> [PODANY TEKST]:

►

Wcale mi to nie przeszkadza.
14 lutego to ważny dzień – ponad wszelką wątpliwość radosny, wyczekiwany, związany z pozytywnymi emocjami i ukochaną istotą. Powód do świętowania! A to dlatego, że od dziś zostały trzy dni do polskiego Dnia Kota.
Powiedzcie – czy kot kiedyś Was zawiódł? Czy powiedział coś niemiłego? Nie zgasił po sobie światła w łazience? Nie. Relacja z kotem oparta jest na jasnych, wypracowanych zasadach: Wy karmicie, sprzątacie kuwetę i głaszczecie, kiedy jest to wymagane. W zamian otrzymujecie pozwolenie na karmienie, sprzątanie kuwety i głaskanie, kiedy jest to wymagane. Głębia i dojrzałość tej relacji wydaje się niezaprzeczalna.
Jak więc na tle związków międzyludzkich wygląda ona w wydanych ostatnio kocich grach – Valhalli i Milesie Moralesie?
Drama jak w Modzie na sukces
Romanse. W Assassin’s Creed: Valhalli trwałe więzi mamy i z kotami, i z ludźmi (i jeszcze z Tymi Drugimi Czworonogami, ale to nie to samo). Poradnikowe strony dotyczące scen miłosnych czy romansów są zawsze tymi najpopularniejszymi – i w przypadku najnowszego „Asasyna” ja tego totalnie nie rozumiem.
Oto jak wygląda związek wikinga z wikingiem według Ubisoftu: podkochujecie się w żonie swojego przyszywanego brata. Z wzajemnością. Pewnego dnia w trakcie spaceru w końcu lądujecie w krzakach. Tu jest jeszcze w miarę ekscytująco (przynajmniej „na papierze”). Ustalacie, że chyba pora w takim razie na związek, a poza tym brata nigdy nie ma, to się nie zorientuje, mimo że w sumie mieszkacie wszyscy pod jednym dachem.

◄

> [DOSTARCZONE DANE]:
►

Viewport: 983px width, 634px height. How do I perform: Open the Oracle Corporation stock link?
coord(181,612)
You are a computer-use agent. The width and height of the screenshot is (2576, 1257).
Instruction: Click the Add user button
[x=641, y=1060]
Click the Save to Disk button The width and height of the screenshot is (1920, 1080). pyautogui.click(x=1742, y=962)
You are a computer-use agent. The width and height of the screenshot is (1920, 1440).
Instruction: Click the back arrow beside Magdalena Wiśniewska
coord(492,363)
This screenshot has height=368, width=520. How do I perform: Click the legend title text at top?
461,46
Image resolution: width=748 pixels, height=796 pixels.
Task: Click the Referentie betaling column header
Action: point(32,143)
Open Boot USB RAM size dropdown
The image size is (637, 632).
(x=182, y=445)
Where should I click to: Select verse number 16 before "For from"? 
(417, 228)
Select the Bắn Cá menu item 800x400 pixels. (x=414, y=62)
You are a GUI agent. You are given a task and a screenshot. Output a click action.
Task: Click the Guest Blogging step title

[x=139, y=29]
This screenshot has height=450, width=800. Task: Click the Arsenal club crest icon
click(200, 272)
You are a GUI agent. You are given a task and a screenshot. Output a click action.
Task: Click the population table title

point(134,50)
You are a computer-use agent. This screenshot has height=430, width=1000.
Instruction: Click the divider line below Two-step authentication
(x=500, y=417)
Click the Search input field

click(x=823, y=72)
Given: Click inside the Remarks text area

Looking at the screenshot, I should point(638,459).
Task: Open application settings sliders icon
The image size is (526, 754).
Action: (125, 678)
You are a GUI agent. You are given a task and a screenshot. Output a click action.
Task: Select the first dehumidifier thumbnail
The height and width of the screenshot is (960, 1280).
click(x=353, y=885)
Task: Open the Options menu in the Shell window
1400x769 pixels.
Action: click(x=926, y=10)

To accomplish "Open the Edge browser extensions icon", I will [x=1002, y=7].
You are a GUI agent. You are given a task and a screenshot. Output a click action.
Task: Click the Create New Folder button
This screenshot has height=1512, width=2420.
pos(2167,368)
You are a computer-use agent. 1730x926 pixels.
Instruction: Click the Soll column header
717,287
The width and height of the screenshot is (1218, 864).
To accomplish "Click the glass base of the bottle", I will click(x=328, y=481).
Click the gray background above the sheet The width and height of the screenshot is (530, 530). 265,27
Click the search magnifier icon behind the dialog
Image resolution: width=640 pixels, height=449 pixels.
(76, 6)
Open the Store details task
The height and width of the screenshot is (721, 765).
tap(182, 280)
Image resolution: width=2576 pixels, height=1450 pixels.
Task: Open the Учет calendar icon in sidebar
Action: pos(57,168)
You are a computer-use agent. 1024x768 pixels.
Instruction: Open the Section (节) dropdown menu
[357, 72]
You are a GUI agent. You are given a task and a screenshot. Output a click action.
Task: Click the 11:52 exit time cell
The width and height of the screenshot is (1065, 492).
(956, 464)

◄

> [OPIS ZADANIA]:
Wyodrębnij proszę bez żadnych zmian fragment podanego tekstu, który otwierają słowa zawierające „Jak więc na”, a zamyka „pod jednym dachem.”. Pozycje pochodzą z innego źródła.

> [WYNIK]:
Jak więc na tle związków międzyludzkich wygląda ona w wydanych ostatnio kocich grach – Valhalli i Milesie Moralesie?
Drama jak w Modzie na sukces
Romanse. W Assassin’s Creed: Valhalli trwałe więzi mamy i z kotami, i z ludźmi (i jeszcze z Tymi Drugimi Czworonogami, ale to nie to samo). Poradnikowe strony dotyczące scen miłosnych czy romansów są zawsze tymi najpopularniejszymi – i w przypadku najnowszego „Asasyna” ja tego totalnie nie rozumiem.
Oto jak wygląda związek wikinga z wikingiem według Ubisoftu: podkochujecie się w żonie swojego przyszywanego brata. Z wzajemnością. Pewnego dnia w trakcie spaceru w końcu lądujecie w krzakach. Tu jest jeszcze w miarę ekscytująco (przynajmniej „na papierze”). Ustalacie, że chyba pora w takim razie na związek, a poza tym brata nigdy nie ma, to się nie zorientuje, mimo że w sumie mieszkacie wszyscy pod jednym dachem.